The decoding module is a layer of unidirectional long-term and short-term memory network and is added with a prediction module, and the prediction is carried out through semantic association characteristics obtained by a semantic mining module; the method comprises the following steps:
long-short term memory network module: decoding the hidden state of the last cell through the long-short term memory network, and calculating the current cell state according to the last output word vector;
a prediction module: predicting the current output according to the current unit state, and displaying the predicted sign language recognition result to the user in the form of text information, wherein the predicted sign language recognition result comprises a full connection layer and a normalized exponential function (softmax), and the formula is expressed as follows:
wherein exp function is an exponential function, W is a weight coefficient, p (y)t|zt) And the corresponding text is the output result when the value is maximum.
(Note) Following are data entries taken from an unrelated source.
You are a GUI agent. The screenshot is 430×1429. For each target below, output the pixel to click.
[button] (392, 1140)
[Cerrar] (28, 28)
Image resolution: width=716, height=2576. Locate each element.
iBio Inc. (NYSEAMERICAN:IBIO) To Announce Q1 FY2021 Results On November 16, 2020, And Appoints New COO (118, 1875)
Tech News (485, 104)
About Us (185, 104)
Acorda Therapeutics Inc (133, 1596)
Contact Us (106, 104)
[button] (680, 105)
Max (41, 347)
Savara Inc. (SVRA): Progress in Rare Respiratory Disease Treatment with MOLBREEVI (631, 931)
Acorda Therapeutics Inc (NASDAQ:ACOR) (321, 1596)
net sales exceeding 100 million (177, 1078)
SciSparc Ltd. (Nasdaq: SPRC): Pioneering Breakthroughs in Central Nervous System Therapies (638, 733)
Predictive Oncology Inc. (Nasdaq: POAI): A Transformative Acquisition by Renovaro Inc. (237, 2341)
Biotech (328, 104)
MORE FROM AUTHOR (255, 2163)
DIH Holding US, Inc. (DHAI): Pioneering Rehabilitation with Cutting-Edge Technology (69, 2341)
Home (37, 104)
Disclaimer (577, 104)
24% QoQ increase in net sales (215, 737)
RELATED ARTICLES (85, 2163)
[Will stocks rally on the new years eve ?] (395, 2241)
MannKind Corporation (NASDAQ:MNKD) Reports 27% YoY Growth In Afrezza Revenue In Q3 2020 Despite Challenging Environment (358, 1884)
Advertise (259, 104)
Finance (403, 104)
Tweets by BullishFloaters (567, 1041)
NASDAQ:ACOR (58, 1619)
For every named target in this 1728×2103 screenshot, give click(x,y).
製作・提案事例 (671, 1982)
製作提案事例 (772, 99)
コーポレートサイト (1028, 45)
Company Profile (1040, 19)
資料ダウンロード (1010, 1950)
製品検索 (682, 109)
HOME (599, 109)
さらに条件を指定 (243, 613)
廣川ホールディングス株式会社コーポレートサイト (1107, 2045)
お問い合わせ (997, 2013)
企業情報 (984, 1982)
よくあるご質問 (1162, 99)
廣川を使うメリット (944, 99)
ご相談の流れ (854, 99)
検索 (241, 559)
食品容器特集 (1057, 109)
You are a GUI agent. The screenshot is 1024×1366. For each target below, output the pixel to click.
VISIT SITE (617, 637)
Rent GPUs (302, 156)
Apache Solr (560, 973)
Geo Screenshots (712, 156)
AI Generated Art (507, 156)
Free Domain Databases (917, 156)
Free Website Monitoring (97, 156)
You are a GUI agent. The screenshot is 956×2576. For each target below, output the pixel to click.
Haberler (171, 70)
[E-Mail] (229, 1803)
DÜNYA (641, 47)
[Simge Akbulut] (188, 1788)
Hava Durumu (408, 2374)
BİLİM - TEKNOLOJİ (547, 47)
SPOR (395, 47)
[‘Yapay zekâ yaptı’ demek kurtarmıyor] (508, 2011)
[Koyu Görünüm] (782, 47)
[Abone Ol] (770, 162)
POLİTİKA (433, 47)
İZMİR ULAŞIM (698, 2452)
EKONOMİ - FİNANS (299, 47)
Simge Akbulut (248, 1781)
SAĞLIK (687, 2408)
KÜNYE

The invention relates to a sign language identification method based on space-time semantic features, which comprises the following steps:
1) acquiring sign language video data;
2) performing center cutting on each frame image of the sign language video data, and adjusting the size of a video frame to be a uniform size;
3) normalizing each frame of image by sign language video data with uniform size;
4) performing frame division on the normalized video data, and dividing a video sequence into a series of video clips (clips) with the size of 16 and the step length of 8;
5) extracting a series of video clips (clips) by a space-time feature module to obtain a space-time feature vector with the size of 4096 dimensions;
6) performing semantic mining on the obtained 4096-dimensional space-time feature vector to obtain semantic association features among video clips (clips);
7) and according to the semantic association characteristics, sign language prediction is carried out through a decoding module, and corresponding text information is output to a user.
It should be noted that the neural network model may be more diversified in actual operation, such as adding or deleting a convolutional layer per module, or changing convolutional layer parameters, changing a preprocessing process, but sign language recognition or gesture recognition is performed based on the neural network per se, and such implementation or change should not be considered to be beyond the scope of the present invention.
While the invention has been described in terms of its preferred embodiments, it will be understood by those skilled in the art that various changes in form and details may be made therein without departing from the spirit and scope of the invention.
Claims (9)
1. A sign language recognition system based on spatiotemporal semantic features, comprising: the device comprises a video data acquisition module, a video data preprocessing module and a sign language recognition module;
the video data acquisition module is used for acquiring sign language video data;
the video preprocessing module comprises: the video frame size adjusting module, the data normalizing module and the video framing module;
the video frame size adjusting module is used for zooming the size of the collected sign language video frame to a uniform size;
the data normalization module normalizes the pixel values in the video frame after the size adjustment from 0-255 to 0-1 range;
the video framing module is used for dividing sign language video data into video segments with fixed frame numbers;
the sign language recognition module comprises: the system comprises a space-time feature extraction module, a semantic feature mining module and a decoding module;
the space-time feature extraction module extracts a video segment into 4096-dimensional space-time features;
the semantic feature mining module is used for acquiring semantic association features in the space-time features;
and the decoding module is used for carrying out sign language recognition according to the semantic association characteristics and outputting a sign language recognition result to a user.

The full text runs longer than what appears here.